*** THE INPUT ***

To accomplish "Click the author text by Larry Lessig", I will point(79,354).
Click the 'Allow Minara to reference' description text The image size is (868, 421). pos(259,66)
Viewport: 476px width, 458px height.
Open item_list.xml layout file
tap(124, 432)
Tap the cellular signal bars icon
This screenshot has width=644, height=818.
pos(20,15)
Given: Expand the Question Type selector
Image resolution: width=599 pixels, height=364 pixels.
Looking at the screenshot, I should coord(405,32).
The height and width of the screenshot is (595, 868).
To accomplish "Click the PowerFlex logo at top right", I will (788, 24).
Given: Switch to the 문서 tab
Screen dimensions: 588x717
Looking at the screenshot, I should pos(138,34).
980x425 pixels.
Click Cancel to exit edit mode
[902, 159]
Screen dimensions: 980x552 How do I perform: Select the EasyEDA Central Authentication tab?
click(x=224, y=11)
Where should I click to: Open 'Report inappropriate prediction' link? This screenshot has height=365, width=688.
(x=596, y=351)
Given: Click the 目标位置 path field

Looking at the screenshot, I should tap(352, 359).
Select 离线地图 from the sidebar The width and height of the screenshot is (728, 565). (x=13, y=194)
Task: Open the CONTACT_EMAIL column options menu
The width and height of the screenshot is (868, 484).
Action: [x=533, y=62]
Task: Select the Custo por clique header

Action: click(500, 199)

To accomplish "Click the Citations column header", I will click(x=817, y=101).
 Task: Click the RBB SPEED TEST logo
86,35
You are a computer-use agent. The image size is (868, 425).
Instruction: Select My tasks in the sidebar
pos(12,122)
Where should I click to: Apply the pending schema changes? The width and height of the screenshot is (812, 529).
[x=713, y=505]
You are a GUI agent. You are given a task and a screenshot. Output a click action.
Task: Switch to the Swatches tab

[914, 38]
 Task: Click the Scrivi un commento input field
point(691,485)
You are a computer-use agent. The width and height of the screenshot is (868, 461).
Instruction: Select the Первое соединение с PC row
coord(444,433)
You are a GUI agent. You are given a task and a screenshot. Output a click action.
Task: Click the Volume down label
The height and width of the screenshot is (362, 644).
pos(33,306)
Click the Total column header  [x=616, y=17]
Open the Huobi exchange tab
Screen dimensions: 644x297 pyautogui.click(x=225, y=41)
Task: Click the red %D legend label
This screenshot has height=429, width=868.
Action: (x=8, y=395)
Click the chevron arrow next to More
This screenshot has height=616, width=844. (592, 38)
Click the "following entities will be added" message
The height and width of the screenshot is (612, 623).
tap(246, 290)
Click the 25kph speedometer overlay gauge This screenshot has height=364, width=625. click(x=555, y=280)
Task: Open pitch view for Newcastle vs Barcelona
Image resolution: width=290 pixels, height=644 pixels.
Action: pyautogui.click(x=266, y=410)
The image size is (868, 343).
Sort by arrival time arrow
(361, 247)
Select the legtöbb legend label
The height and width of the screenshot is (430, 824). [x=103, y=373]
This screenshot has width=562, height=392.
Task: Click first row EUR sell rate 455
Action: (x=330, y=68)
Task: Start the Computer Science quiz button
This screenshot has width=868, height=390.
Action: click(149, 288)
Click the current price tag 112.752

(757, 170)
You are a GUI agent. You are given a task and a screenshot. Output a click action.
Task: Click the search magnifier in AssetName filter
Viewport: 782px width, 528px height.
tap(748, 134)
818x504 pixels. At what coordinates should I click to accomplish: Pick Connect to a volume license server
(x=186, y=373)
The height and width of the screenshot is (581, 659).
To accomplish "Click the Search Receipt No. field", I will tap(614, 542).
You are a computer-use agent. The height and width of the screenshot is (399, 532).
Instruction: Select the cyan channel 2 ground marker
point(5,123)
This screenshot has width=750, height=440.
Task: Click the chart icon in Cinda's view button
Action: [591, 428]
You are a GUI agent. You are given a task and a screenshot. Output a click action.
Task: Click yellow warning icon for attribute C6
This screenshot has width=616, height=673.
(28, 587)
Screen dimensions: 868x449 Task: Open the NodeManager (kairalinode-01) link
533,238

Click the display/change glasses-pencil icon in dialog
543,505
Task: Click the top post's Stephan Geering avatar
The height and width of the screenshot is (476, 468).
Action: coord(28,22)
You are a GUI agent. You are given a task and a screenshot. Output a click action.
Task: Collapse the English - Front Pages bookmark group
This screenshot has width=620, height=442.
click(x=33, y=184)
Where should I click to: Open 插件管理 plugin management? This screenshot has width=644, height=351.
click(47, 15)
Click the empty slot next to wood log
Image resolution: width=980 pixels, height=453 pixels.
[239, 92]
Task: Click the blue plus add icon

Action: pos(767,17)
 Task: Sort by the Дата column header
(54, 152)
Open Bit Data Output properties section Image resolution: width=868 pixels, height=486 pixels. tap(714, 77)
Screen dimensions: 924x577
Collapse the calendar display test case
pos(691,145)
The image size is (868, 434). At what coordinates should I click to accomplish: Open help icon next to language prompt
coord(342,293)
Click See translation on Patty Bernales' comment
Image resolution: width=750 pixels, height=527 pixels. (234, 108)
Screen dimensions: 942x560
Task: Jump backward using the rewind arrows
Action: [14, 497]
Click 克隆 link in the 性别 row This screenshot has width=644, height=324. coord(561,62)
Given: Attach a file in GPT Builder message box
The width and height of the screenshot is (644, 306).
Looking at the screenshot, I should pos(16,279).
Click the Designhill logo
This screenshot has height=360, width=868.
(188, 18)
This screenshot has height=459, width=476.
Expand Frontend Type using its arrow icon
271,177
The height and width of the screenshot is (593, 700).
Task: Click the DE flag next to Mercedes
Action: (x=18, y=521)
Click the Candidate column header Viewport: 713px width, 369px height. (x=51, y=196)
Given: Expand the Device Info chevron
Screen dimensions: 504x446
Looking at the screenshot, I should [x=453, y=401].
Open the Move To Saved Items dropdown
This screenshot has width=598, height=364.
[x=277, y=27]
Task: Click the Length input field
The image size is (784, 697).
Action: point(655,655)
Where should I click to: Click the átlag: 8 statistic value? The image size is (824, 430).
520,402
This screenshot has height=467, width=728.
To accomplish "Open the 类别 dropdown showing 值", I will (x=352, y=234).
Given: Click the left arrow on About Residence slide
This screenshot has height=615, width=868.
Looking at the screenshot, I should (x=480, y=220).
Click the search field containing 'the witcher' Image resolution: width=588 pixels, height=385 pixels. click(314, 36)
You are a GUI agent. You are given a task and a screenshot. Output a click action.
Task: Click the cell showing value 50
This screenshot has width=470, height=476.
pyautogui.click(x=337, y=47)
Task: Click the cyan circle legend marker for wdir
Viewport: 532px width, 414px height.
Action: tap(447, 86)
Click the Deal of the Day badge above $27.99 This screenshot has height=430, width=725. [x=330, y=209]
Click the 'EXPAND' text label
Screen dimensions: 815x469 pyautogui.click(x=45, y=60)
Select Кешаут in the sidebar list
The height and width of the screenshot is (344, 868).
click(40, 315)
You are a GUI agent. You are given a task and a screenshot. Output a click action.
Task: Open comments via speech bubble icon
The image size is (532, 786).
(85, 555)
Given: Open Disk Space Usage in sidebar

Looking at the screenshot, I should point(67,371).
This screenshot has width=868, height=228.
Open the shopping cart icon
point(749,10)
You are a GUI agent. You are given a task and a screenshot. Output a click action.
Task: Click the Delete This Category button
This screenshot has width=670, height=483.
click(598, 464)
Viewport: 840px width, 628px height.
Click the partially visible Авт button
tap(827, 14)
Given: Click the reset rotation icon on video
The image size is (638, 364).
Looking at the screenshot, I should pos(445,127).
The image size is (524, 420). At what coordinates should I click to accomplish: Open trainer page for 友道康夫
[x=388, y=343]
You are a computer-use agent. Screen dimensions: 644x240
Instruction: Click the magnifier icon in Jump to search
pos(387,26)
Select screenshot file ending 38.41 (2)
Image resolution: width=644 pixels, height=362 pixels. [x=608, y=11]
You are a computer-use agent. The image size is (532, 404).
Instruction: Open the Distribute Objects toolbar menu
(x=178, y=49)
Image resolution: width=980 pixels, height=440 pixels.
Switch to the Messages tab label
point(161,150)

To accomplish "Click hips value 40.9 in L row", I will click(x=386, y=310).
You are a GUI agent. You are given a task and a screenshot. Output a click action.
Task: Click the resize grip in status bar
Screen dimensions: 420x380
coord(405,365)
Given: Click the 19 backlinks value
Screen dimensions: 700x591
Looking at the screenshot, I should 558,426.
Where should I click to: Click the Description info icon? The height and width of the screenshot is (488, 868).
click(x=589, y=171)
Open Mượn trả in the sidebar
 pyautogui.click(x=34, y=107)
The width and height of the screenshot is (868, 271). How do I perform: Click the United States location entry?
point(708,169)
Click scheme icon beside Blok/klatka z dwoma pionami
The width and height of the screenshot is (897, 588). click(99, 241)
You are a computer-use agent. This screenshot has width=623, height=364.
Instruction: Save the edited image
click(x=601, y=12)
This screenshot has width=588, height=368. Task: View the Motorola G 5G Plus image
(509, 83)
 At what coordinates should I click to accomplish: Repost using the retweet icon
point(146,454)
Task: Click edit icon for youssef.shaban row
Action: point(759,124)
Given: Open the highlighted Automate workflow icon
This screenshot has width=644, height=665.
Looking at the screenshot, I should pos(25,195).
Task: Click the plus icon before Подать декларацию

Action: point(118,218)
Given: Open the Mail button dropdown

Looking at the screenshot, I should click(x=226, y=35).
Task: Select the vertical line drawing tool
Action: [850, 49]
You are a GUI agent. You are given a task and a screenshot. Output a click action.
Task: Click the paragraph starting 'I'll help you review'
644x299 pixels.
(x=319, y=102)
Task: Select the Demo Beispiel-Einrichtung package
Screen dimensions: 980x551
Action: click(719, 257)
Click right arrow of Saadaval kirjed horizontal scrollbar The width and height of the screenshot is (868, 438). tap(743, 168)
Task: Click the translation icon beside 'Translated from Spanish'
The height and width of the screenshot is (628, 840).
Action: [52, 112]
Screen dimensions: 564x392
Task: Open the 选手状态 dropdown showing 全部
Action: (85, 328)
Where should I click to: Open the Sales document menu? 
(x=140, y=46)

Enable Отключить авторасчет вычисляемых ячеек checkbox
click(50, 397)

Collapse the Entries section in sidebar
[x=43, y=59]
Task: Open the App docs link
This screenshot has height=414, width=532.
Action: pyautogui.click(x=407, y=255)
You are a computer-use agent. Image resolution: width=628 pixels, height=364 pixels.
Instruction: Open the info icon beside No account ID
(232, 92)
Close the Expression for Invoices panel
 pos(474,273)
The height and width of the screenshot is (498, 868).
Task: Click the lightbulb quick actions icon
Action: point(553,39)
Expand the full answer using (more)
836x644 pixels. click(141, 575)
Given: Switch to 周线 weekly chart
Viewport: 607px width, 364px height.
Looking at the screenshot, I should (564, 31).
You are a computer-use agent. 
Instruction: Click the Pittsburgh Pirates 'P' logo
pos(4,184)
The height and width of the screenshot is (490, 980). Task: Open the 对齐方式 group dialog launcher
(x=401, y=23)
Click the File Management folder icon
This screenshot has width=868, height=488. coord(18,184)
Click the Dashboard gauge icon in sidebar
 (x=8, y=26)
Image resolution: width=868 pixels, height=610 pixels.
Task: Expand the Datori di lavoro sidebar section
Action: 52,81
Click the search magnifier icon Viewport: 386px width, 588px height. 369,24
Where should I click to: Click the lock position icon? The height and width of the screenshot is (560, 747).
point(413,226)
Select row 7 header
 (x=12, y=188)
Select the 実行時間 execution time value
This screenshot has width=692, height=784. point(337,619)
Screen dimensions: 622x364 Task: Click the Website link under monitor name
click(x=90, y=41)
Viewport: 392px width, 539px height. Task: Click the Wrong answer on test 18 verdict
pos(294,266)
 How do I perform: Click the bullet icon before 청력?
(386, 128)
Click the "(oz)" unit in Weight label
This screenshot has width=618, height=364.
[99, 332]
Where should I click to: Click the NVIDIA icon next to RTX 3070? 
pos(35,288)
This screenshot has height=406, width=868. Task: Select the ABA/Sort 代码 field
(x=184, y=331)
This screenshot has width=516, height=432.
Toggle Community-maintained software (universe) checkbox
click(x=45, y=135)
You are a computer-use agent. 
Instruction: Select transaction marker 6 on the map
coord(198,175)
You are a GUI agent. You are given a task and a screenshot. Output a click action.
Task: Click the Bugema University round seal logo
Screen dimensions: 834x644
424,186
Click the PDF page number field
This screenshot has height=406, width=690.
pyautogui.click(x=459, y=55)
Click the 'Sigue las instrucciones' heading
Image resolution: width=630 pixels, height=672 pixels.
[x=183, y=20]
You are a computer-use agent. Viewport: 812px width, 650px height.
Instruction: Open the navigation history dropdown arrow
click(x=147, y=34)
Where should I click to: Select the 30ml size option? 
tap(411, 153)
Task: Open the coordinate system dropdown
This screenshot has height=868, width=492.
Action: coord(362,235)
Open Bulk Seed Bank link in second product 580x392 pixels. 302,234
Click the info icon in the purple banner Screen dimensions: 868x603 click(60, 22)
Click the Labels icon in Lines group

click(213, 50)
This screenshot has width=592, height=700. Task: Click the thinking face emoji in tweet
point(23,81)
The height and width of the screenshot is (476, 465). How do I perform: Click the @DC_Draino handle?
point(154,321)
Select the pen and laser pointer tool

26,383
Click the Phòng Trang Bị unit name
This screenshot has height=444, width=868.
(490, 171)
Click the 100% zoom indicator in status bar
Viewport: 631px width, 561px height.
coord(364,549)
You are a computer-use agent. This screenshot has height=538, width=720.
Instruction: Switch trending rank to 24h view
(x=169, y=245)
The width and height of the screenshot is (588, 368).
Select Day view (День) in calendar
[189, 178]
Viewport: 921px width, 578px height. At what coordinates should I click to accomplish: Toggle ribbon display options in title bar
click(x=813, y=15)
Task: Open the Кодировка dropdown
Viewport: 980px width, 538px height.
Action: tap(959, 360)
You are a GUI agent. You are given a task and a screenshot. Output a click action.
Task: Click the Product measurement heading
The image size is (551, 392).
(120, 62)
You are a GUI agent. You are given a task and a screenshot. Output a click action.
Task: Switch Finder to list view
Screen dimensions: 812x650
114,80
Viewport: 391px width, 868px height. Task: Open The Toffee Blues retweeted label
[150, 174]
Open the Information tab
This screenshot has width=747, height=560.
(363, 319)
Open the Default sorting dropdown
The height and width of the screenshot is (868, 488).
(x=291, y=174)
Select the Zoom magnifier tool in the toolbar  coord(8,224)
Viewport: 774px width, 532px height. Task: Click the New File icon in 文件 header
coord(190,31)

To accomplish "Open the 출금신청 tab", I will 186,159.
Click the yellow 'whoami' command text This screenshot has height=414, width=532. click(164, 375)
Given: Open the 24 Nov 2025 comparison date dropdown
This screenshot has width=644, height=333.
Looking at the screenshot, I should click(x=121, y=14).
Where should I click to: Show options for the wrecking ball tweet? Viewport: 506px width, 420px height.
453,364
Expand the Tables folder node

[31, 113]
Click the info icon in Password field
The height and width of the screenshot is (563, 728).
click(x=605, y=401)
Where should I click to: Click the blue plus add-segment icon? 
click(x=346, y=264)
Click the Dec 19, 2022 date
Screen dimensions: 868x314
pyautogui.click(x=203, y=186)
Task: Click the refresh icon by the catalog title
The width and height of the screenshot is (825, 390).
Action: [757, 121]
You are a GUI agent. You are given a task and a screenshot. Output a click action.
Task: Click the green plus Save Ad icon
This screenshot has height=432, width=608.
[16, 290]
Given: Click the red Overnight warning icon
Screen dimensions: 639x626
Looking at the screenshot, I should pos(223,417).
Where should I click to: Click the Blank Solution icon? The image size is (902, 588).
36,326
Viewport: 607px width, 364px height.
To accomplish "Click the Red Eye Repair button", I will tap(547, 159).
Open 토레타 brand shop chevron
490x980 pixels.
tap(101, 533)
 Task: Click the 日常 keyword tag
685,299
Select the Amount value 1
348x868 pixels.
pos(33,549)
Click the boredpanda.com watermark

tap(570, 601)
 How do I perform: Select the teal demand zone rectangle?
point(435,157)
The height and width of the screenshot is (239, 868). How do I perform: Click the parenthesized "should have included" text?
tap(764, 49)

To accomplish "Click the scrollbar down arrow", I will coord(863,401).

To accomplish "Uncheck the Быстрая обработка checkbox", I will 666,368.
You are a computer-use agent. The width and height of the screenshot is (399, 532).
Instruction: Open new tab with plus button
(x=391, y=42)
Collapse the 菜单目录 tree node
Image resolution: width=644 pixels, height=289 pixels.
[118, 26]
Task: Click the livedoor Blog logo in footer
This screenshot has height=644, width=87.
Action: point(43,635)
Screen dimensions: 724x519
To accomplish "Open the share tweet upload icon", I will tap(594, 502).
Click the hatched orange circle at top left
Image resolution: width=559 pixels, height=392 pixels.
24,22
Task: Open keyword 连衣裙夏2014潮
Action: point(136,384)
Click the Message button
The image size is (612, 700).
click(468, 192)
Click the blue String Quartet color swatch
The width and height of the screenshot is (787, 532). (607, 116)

*** End of THE INPUT ***

ACTIVITY: Read the listing above, then copy every line that includes the string "status".

EXERCISE SOLUTION:
Task: Click the resize grip in status bar
Click the 100% zoom indicator in status bar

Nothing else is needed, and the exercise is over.